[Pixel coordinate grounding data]
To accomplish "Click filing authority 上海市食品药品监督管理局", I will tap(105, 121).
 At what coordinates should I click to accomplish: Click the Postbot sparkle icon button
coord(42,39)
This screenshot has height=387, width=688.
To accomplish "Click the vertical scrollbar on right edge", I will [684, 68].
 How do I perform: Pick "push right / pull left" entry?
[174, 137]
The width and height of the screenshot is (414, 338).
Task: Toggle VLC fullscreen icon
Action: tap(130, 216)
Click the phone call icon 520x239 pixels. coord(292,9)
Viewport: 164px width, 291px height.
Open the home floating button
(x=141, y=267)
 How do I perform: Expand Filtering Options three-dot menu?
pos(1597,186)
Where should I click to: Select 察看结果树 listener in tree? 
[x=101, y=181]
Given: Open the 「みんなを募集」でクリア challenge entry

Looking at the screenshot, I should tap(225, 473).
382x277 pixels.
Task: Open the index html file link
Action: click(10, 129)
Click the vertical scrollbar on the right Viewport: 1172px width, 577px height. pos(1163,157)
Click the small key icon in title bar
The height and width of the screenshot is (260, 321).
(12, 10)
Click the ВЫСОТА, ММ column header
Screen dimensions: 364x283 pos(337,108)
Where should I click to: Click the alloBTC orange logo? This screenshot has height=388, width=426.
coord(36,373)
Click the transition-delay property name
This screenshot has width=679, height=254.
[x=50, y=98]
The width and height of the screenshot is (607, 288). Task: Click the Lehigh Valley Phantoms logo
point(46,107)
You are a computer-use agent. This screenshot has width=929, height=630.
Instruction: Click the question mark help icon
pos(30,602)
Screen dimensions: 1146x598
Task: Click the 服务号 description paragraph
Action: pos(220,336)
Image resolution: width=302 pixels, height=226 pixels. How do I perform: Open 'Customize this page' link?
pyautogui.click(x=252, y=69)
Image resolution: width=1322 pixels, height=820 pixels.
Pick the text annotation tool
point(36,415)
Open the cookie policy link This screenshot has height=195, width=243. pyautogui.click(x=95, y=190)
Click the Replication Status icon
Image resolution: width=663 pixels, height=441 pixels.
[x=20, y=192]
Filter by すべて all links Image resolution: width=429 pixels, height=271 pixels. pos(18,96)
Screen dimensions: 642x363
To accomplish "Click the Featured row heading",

### EXERCISE PROMPT
Starting with the line that contains "Pick the text annotation tool", restate every line through the end of the records above, exactly and with no other lines.

### YOUR RESPONSE
Pick the text annotation tool
point(36,415)
Open the cookie policy link This screenshot has height=195, width=243. pyautogui.click(x=95, y=190)
Click the Replication Status icon
Image resolution: width=663 pixels, height=441 pixels.
[x=20, y=192]
Filter by すべて all links Image resolution: width=429 pixels, height=271 pixels. pos(18,96)
Screen dimensions: 642x363
To accomplish "Click the Featured row heading",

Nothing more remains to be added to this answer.